Using branch-and-price to determine optimal treatment plans for volumetric modulated arc therapy (VMAT)
|Title||Using branch-and-price to determine optimal treatment plans for volumetric modulated arc therapy (VMAT)|
|Publication Type||Journal Article|
|Year of Publication||2019|
|Authors||Dursun, P., Z. C. Taşkın, and K. I. Altinel|
|Journal||Computers & Operations Research|
|Keywords||Branch-and-price, Column generation, integer programming, Radiation therapy, Shortest path problem, VMAT|
Volumetric Modulated Arc Therapy (VMAT) is the state-of-the-art technique for external radiation therapy treatment. In this method, radiation can be delivered continuously on one or more arcs during the rotation of the gantry of the linear accelerator. This property makes VMAT powerful in obtaining high conformal plans in terms of dose distribution within short treatment times. However, the apertures composed by the leaves of the multileaf collimator (MLC) system that shapes continuously the radiation are interdependent, which makes treatment planning hard. We propose a mixed integer linear programming model for VMAT planning problem and exact branch-and-price algorithms to solve it.

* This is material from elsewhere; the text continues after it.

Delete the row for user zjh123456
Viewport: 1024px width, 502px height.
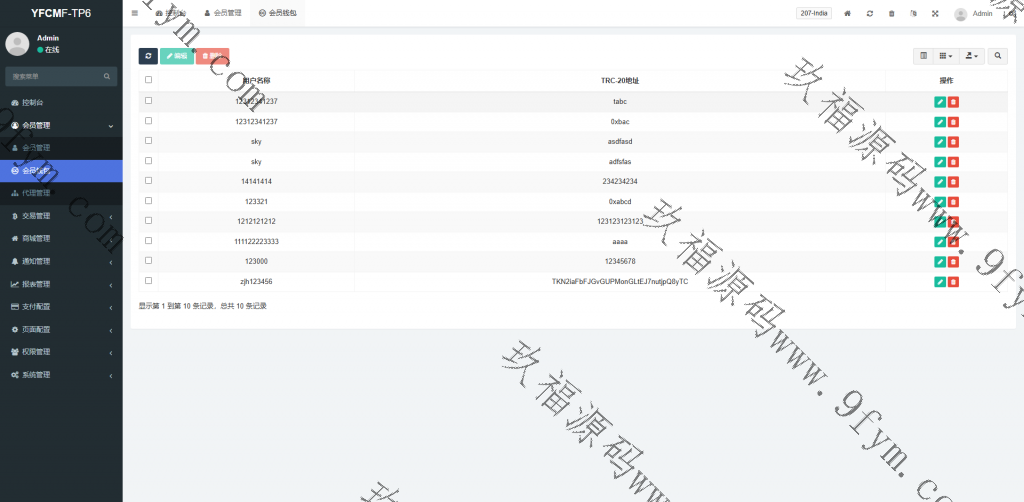click(x=953, y=282)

The objective of the model is to minimize total radiation that is delivered to the patient, and pricing subproblem is decomposable by rows of the MLC and can be solved as a shortest path problem. We generate a large set of test instances from a real data set and evaluate the performance of the proposed branch-and-price algorithm. Computational results reveal that new algorithms are efficient and capable of finding optimal solutions for large problem instances.